Thursday, December 1, 2011

Dante and Galileo

 ..."For the comprehending, philosophy
Dante Alighieri
Serves in more places than one to demonstrate
How Nature takes her own course from the design
Of the Divine Intelligence and Its art.
Study your Physics well, and you'll be shown
In not too many pages that your art's good
Is to follow Nature insofar as it can,
As a pupil emulates his master; God
Has as it were a grandchild in your art."
- Inferno, XI, 93-101
When I first learned that one of Galileo Galilei's earliest professional achievements was delivering a lecture on the size and structure of Hell as described in Dante's Inferno, I was intrigued to say the least. I had always thought of the Commedia as a work of epic poetry and theological allegory, rich in poetry and symbolism, certainly, but I don't think I had ever considered that it might have been taken seriously in terms of natural philosophy - what we today would call Science. Apparently, however, it was taken rather seriously - seriously enough that a talk on the subject was integral to the early advancement of Galileo's career. I wanted to explore further this intriguing connection between the greatest of the medieval writers and one of the founders of modern science. What did Dante have to say that was of scientific interest and what influence had Dante had on the work and thought of Galileo?
Some time later, I came across this video on the topic, which emphasized Dante's impact on Galileo's thinking about scaling. 
The idea is that the physical structure of an object, whether it is an animal or a bridge, has to depend on its size. As it says in the video, you can't just double the size of a horse to get an elephant. A double-sized horse wouldn't weigh twice as much, but eight (two cubed) times as much, so its legs would have to get thicker to support the additional weight. Changing the size of the structure also requires a change in its shape. So giant Lucifer chewing on Judas, Brutus and Cassius in his three mouths wouldn't be able to stand if he had the shape of a human being. His muscles would collapse and his bones break under his immense weight.
I am eager to read Mark Peterson's book Galileo's Muse, which is about the influence of arts and humanities on Galileo's thinking, but my local public library doesn't have it yet. Peterson, however, does have a paper about precisely this issue on arXiv, Galileo's Discovery of Scaling Laws. It was fascinating reading.
It turns out that although Galileo's lecture on the structure of Hell was a rhetorical and political success, he got the science exactly wrong. He defended the view of his fellow Florentine Antonio Manetti that Dante's Hell could be a cone roughly 3000 miles across at the top and extending to a point at the center of the Earth and that it could be covered by a ceiling of earth and rock 400 miles thick. The essence of Galileo's argument was that since these proportions were more than adequate to an architectural structure like Brunelleschi's Dome, they should work equally well if scaled up by a factor of 100,000.

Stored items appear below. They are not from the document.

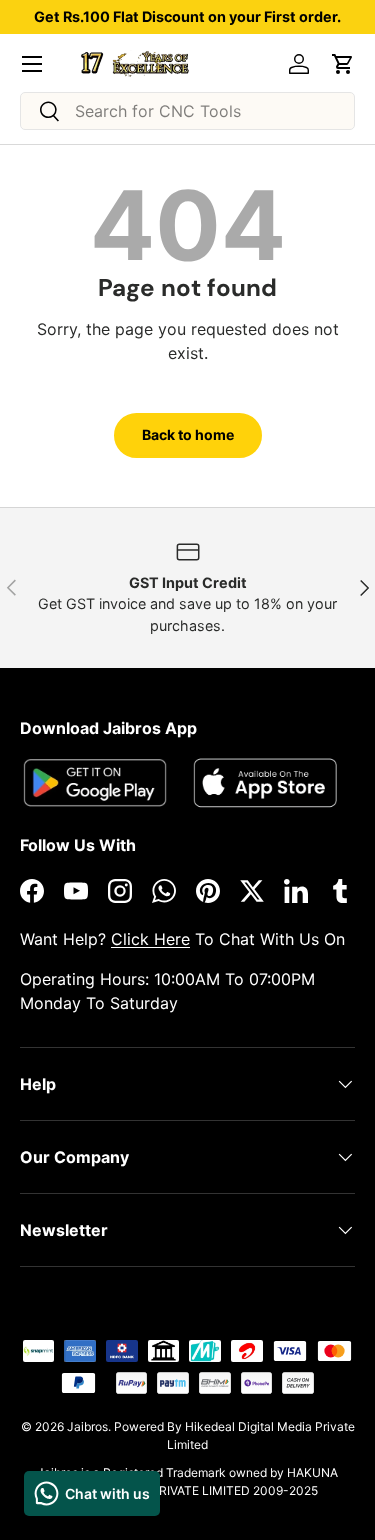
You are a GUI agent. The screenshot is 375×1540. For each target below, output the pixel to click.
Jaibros (87, 1426)
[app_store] (95, 782)
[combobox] (187, 111)
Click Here (150, 939)
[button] (343, 64)
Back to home (188, 434)
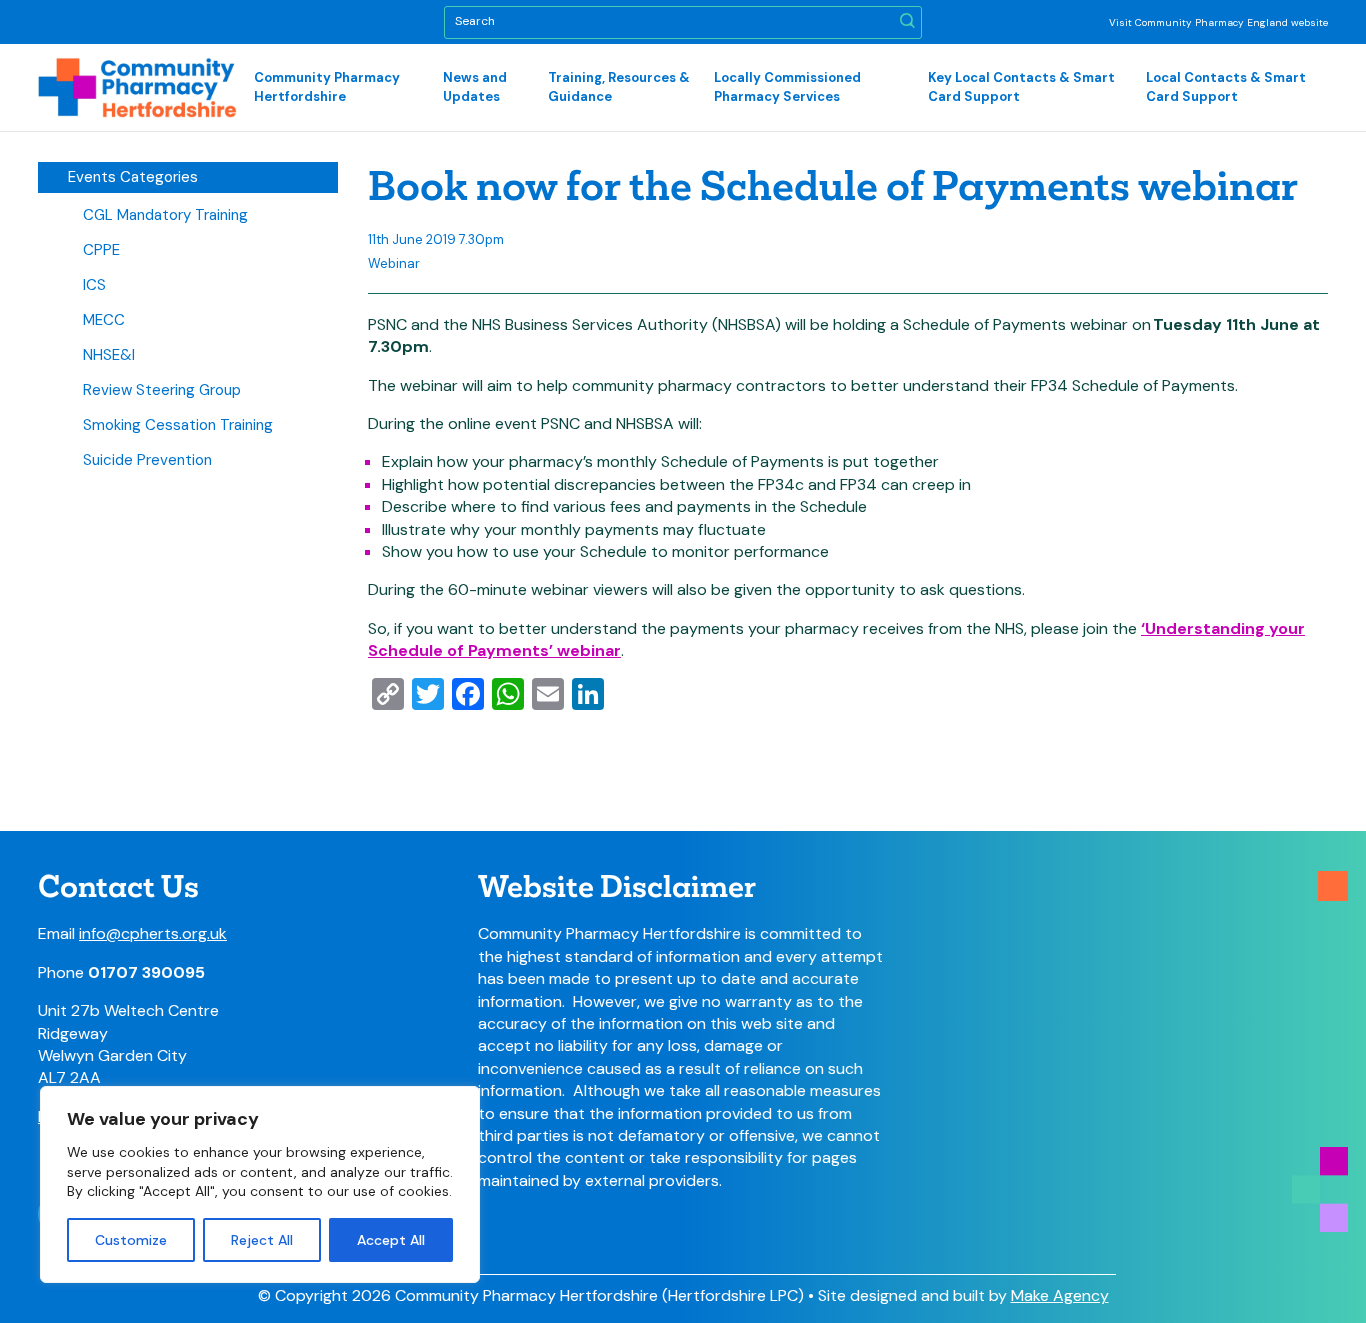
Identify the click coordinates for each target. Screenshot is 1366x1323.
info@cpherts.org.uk (153, 933)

The problem of course is that the weight of the roof won't increase linearly like its span and thickness. If you scale up its linear dimensions by 100,000, its volume (and therefore its weight) will increase by a factor of 100,000 x 100,000 x 100,000, one quadrillion times! There is no way a structure like that could support its own weight. Peterson suggests that Galileo realized his mistake soon after the talk, and subsequently developed a whole new theory of scaling which he was later to present in his Dialogues Concerning Two New Sciences.

The most fascinating thing to me is Peterson's argument that Galileo would develop this new theory and then sit on it for fifty years before publishing it. It highlights just how different the intellectual culture of Renaissance Italy was from the scientific culture of today. Galileo apparently developed the theory in order to defend himself in case anyone started poking holes in his original talk. Since he never needed it for that purpose, he didn't publish this revolutionary piece of science until nearly the end of his life.